[Excerpt]
• US economy expected to have lost 22 million jobs in April.
  • Disruptive figures have become the “new normal,” and the market may not react.
  • USD direction to depend on how the figures affect sentiment.

Employment data has been in the eye of the storm ever since shutdowns began in the US, compliments to the coronavirus pandemic. Weekly jobless claims have been in the millions since mid-March when the preventive measures were launched.  

The US will publish this Friday the employment figures for April, a full month of quarantine in several US states. The country is expected to have lost 22 million jobs throughout the month, while the unemployment rate is seen jumping to 14% from 4.4%. Nevertheless, there is speculation that such a rate could be closer to 20%.

[What the task asks] Continue the article on the April US jobs report, starting right after its last sentence. The material after this point comes from a different source.

[Information provided]

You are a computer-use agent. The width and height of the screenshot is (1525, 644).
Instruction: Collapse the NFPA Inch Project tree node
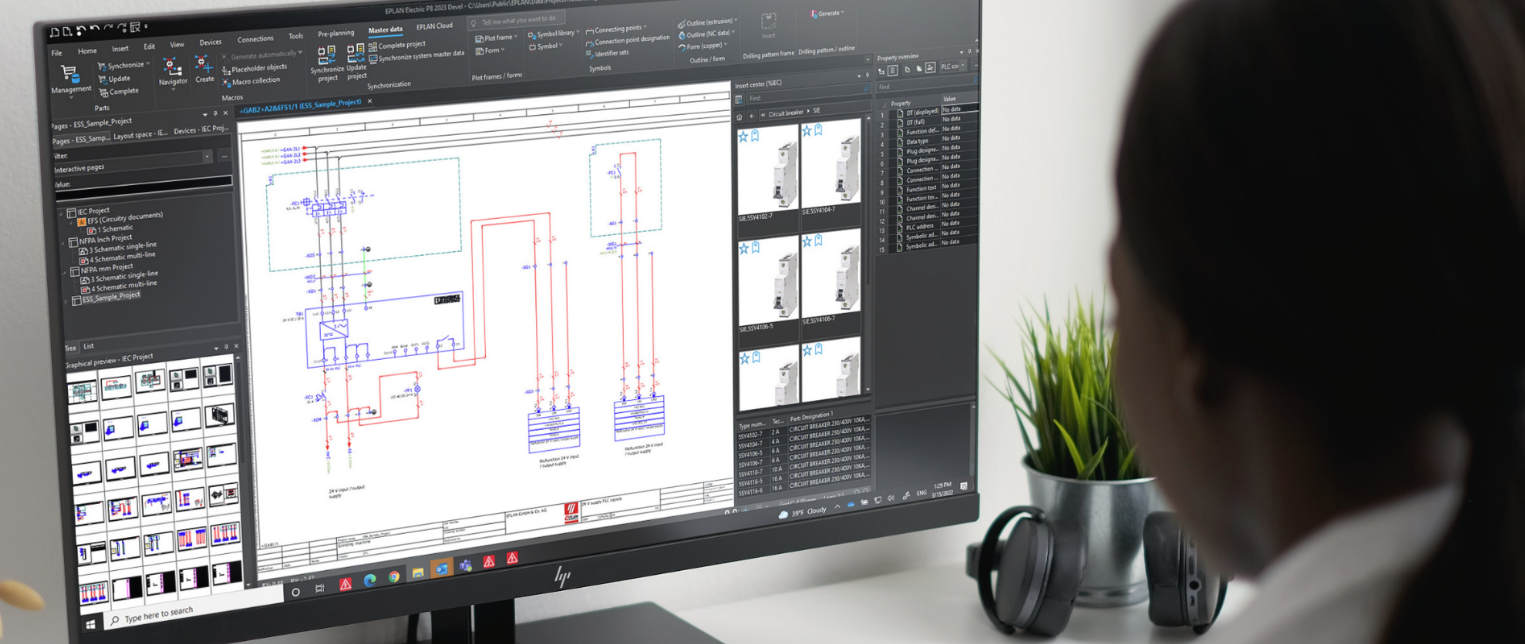click(x=62, y=242)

[Written reply]
A sea of red in employment numbers

Will the market be impressed by these numbers? Probably not. The ADP survey on private employment creation showed that the sector lost over 20 million positions in April. The latest unemployment claims report showed that over 3.16 million people filed for unemployment in the week ended May 1.

In fact, the Leading Indicator table is as a sea of red. Challenger Job Cuts in April soared to 671.129K. The ISM PMIs employment sub-components plunged to record lows, while consumer confidence indicators also collapsed in the month. The University of Michigan indicator fell to 71.9 while the CB index collapsed to 86.9.

 

US jobs report pre-release checklist – May 8th, 2020

Previous Non-Farm Payrolls Negative US job report from March showed just the start of the tremendous damage done by COVID-19 in the labor market, printing a 701K job loss. A way bigger number is expected for April.
Challenger Job Cuts Negative The number of corporate layoffs skyrocketed to an all-time high, with more than 671K job cuts in April. 
Initial Jobless Claims Negative Despite a slowdown in the week-to-week first-time unemployment claims, the number was above 3M in the last week, with the 4-week moving average still above 4M. 
Continuing Jobless Claims Negative The number of unemployment benefit receivers has not stopped rising yet, with more than 22M people receiving those benefits in the week finishing last April 24th.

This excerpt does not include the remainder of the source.